Justus had worked in the 1960s on Air Force and NASA atmospheric studies that involved releasing clouds of barium to study winds in the upper atmosphere. At twilight and just after dark, the particle clouds can give off a green or blue glow as the barium becomes electrically charged in the atmosphere. As Justus dug into the records, he found that just such an experiment had been launched from Eglin Air Force Base in Florida’s Panhandle at 6:41 p.m., with the rocket rising into the sky and releasing three different clouds of barium at various heights, through about 7:09 p.m. The clouds — rising and growing rapidly in brightness — would have been visible from Leary about 150 miles away.

“The rapid growth in apparent cloud size and brightness, followed by the subsequent diminishment in both size and brightness, could easily be interpreted by an observer as an ‘object’ first approaching and then receding,” Justus wrote.

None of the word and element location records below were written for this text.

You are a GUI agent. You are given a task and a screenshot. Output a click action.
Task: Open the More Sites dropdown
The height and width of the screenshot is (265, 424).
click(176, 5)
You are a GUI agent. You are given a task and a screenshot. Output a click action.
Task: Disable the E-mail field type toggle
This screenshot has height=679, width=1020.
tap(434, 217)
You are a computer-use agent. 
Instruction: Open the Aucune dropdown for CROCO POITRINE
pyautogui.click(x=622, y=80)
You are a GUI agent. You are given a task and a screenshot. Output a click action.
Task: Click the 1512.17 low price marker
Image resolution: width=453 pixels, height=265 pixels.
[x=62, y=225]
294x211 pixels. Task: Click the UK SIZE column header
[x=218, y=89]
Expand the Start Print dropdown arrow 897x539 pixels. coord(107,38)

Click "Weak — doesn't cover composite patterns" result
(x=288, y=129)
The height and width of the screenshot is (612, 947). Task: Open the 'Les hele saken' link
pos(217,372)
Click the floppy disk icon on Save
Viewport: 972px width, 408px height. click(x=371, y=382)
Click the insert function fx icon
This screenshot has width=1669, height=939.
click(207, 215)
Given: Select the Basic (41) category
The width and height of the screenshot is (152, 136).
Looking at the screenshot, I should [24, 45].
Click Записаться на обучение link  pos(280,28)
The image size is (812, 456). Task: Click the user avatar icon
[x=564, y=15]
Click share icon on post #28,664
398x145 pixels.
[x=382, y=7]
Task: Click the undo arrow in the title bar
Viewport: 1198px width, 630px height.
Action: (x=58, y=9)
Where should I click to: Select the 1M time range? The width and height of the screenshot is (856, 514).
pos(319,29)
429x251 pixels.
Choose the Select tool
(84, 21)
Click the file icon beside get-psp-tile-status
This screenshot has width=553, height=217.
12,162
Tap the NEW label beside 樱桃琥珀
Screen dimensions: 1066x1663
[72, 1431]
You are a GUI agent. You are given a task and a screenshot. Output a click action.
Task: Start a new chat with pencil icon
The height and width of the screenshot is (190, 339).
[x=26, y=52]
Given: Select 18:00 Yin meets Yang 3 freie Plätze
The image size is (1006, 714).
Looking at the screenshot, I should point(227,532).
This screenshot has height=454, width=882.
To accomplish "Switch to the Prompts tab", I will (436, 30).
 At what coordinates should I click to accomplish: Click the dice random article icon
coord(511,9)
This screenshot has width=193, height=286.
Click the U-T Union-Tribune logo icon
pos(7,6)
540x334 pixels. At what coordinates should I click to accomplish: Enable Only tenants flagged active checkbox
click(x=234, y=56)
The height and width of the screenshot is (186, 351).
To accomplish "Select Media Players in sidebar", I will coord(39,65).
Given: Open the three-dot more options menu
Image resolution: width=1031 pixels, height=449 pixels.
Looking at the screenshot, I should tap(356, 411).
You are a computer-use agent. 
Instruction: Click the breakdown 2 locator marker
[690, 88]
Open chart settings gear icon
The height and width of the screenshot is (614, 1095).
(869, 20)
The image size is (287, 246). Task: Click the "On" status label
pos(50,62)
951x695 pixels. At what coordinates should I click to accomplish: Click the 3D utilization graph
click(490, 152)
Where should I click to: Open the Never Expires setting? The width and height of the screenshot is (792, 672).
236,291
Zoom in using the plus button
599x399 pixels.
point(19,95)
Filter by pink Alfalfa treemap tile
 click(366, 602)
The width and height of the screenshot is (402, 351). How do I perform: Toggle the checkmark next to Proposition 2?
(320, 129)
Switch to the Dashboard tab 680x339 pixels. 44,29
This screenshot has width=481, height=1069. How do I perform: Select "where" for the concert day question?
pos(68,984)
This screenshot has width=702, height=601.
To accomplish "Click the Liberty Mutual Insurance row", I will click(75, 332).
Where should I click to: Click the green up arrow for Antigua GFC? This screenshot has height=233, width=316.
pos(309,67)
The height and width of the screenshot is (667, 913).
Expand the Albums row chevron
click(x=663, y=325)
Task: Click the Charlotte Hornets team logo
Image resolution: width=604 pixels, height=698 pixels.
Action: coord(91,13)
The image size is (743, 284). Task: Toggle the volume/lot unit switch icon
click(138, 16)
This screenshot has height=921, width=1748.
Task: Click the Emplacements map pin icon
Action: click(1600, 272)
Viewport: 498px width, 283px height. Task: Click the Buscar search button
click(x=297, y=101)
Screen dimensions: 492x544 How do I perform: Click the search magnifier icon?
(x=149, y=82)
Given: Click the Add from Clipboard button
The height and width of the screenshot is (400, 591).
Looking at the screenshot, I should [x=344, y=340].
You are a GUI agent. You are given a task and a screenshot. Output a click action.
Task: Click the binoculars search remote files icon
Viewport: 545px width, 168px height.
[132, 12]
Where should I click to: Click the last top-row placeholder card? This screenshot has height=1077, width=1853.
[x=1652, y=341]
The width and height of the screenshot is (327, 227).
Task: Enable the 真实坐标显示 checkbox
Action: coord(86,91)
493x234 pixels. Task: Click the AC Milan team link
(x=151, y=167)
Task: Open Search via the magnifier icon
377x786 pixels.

He knew from his own experience how to someone unfamiliar with the characteristics of a barium cloud, the rocket launches could appear to be objects moving closer and further away in the dark — and could even appear as almost nearby despite being a hundred kilometers up in the sky. Justus recalled an incident from one of his own experimental launches in the early 1960s: “An Atlanta woman saw a sodium vapor trail, launched one evening from Eglin AFB, about 600 km distant. She viewed the cloud through the bare branches of a deciduous tree, then called a local Atlanta TV station to report that a “UFO had landed in a tree at the end of her street’!”

Carter, as it turns out, might be the only president to run twice against fellow UFO viewers. He was the Democratic presidential nominee against two Republican challengers — incumbent Gerald Ford in 1976 and then California Gov. Ronald Reagan in 1980 — and both men had had their own experiences with UFOs. Ford led a congressional investigation into strange sightings in his home state of Michigan in the 1960s, and Reagan had encountered a UFO while flying in a Cessna Citation near Bakersfield, Calif., in 1974.

Reagan’s pilot that night, Bill Paynter, later recounted noticing a strange object several hundred yards behind their plane. “It was a fairly steady light until it began to accelerate. Then it appeared to elongate. Then the light took off. It went up at a 45-degree angle at a high rate of speed. Everyone on the plane was surprised,” he said. “The UFO went from a normal cruise speed to a fantastic speed instantly. If you give an airplane power, it will accelerate — but not like a hot rod, and that’s what this was like.”

Reagan was wowed: “It went straight up into the heavens.”

As Carter campaigned in ’76 against Ford, he promised he would open up the nation’s UFO secrets. “One thing’s for sure, I’ll never make fun of people who say they’ve seen unidentified objects in the sky,” he pledged in his original presidential campaign. “If I become president, I’ll make every piece of information this country has about UFO sightings available to the public and the scientists.”

But, once in the Oval Office, Carter never followed up on his pledge. Whatever the government was hiding would stay hidden.

‘Here come the little green men again’

Four years later, when Reagan defeated Carter, his presidency ended up being fundamentally shaped by the intersection of UFOs and American culture. For much of his life, Reagan had been fascinated by science fiction and dramas of the skies, seeing the stories not so much as fiction but as a road map to the outer bounds of human imagination and future utopias. He loved the drama and mystery of the Kennedy-era space race, and the novels of Edgar Rice Burroughs about a Martian warlord named John Carter. His service in World War II had brought him into the motion picture unit of the Army Air Forces, and later as an actor, he’d starred in countless films focused on military operations, as well a couple of science fiction-oriented productions, including Murder in the Air, in which he played a government agent who is asked to impersonate a dead spy in order to destroy a U.S. Navy dirigible and stop a death ray.